- _Exercise instructions_
Please reproduce exactly, and only, the line containing "You are a GUI" and every line after it to the end of the records below, leaving out all pictures.

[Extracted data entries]
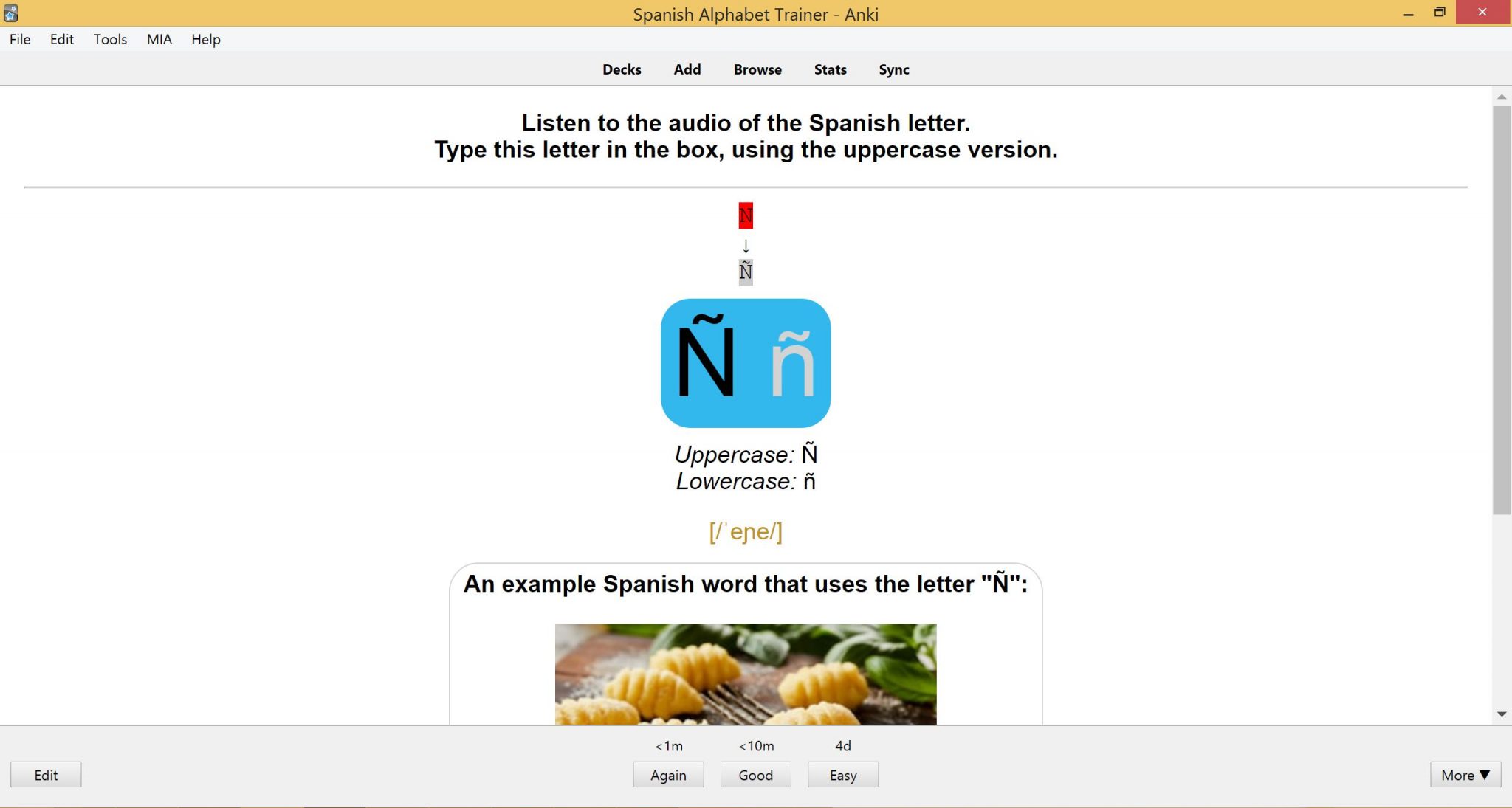This screenshot has height=808, width=1512.
Task: Open the File menu
Action: [18, 39]
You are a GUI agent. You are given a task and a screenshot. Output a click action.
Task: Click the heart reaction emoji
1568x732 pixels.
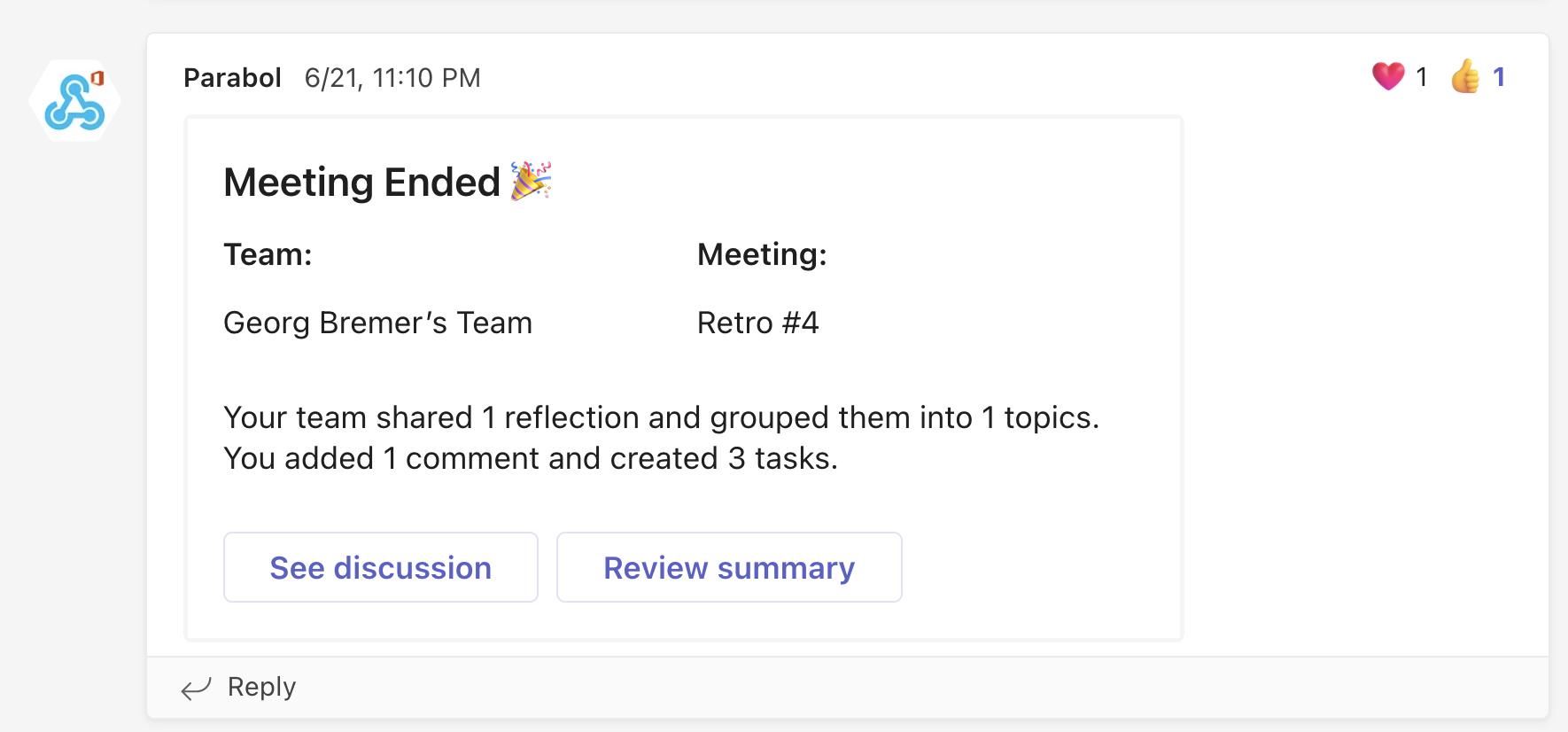[1388, 77]
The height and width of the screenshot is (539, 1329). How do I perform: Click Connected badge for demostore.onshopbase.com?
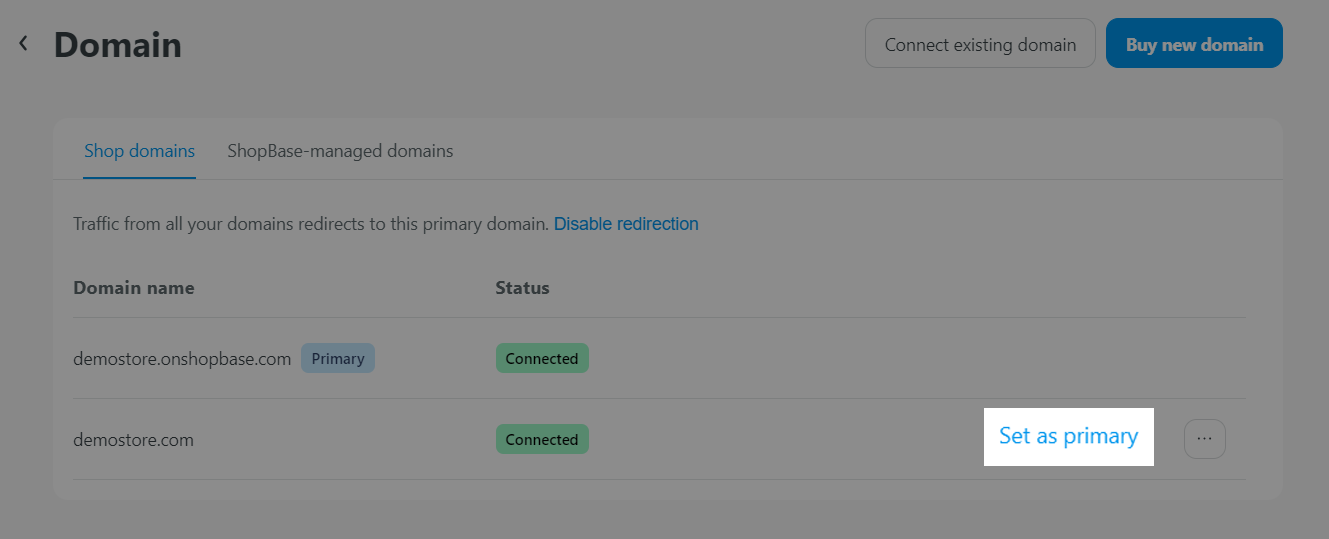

- _Exercise response_
You are a GUI agent. You are given a task and a screenshot. Output a click action.
Task: Click the heart reaction emoji
1568x732 pixels.
[1388, 77]
The height and width of the screenshot is (539, 1329). How do I perform: Click Connected badge for demostore.onshopbase.com?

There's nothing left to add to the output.